Article 1418 CC : « Lorsqu’une dette est entrée en communauté du chef d’un seul des époux, elle ne peut être poursuivie sur le biens propres de l’autre. »

Les biens propres de son conjoint + revenus des biens propres du conjoint sont protégés sauf en cas de cautionnement solidaire.

Dettes communes

Article 1413 CC : « Le paiement des dettes dont chaque époux est tenu, pour quelque cause que ce soit, pendant la communauté peut toujours être poursuivi sur les biens communs »

C’est le cas des dettes légales et des dettes nées suite à l’acquisition à titre onéreux de biens sous la communauté.

Tableau récapitulatif – Nature de la dette

Dette d’un époux antérieure au mariage ET dette grevant d’une succession ou une donation
– Biens soumis au droit de poursuite des créanciers : biens propres du débiteur et ses revenus (article 1411 CC)
– Biens exclus du droit de poursuite des créanciers : biens communs (à l’exception des revenus du débiteur)

Dettes ménagères (article 220 CC)
– Biens soumis au droit de poursuite des créanciers : tous les biens communs et les biens propres des deux époux
– Biens exclus du droit de poursuite des créanciers : néant

Dettes nées en cours d’union du chef d’un seul époux
– Biens soumis au droit de poursuite des créanciers : biens communs et biens propres du débiteur (article 1413 CC)
– Biens exclus du droit de poursuite des créanciers : biens propres du conjoint et ses gains et salaires (article 1414 CC)

Emprunts et cautionnements souscrits par un seul époux au cours du mariage
– Biens soumis au droit de poursuite des créanciers : biens propres et revenus du débiteur (article 1415 CC) – Biens exclus du droit de poursuite des créanciers : biens propres du conjoint, et biens communs (à l’exception des revenus du débiteur)
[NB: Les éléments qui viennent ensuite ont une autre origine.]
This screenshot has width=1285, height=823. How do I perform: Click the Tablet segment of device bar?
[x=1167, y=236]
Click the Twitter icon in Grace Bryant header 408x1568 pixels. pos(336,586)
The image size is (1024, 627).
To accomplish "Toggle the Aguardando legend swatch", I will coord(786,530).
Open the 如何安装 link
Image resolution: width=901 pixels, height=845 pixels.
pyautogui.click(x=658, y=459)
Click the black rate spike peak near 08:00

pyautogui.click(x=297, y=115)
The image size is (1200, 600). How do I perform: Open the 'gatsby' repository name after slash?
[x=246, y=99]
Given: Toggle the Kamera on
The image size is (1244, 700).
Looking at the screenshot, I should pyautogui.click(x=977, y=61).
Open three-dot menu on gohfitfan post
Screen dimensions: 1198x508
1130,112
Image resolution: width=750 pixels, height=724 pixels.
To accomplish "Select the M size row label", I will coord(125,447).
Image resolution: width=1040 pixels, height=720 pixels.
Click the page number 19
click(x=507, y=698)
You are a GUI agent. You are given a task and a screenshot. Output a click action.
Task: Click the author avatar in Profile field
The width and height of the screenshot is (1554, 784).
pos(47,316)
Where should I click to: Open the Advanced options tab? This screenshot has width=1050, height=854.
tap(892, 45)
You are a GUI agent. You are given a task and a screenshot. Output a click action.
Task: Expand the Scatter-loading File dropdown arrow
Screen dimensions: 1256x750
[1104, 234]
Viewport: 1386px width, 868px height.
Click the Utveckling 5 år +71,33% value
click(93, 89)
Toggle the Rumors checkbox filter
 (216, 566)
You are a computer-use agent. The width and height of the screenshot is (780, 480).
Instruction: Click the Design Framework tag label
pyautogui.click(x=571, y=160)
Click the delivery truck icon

Emprunts et cautionnements souscrits par un seul époux avec l’accord de l’autre
– Biens soumis au droit de poursuite des créanciers : biens propres et revenus du débiteur + biens communs
– Biens exclus du droit de poursuite des créanciers : biens propres du conjoint

Emprunts et cautionnements souscrits par les 2 époux
– Biens soumis au droit de poursuite des créanciers : tous les biens
– Biens exclus du droit de poursuite des créanciers : néant

La caution

Article 1415 CC : « Chacun des époux ne peut engager que ses biens propres et ses revenus par un cautionnement ou un emprunt, à moins que ceux-ci n’aient été contractés avec le consentement exprès de l’autre conjoint qui, dans ce cas, n’engage pas ses biens propres. »

Le patrimoine familial est protégé contre des engagements nés d’emprunts souscrits ou de cautionnements donnés par un seul des époux durant le mariage.

Sans le consentement des deux époux, ce sont les biens propres + les revenus de biens propres + les gains et salaires de celui qui s’engage qui sont saisis et éventuellement les revenus communs MAIS PAS les biens communs.
NB : depuis la loi du 23 décembre 1985, les gains et salaires du conjoint ne peuvent être saisis par les créanciers.

Avec le consentement des deux époux, ce sont les biens propres et les biens communs + les revenus de biens propres + les gains et salaires de celui qui s’engage qui sont saisis et éventuellement les revenus.
En cas d’engagement solidaire, tous les biens et les revenus entrent dans le champ d’action des créanciers.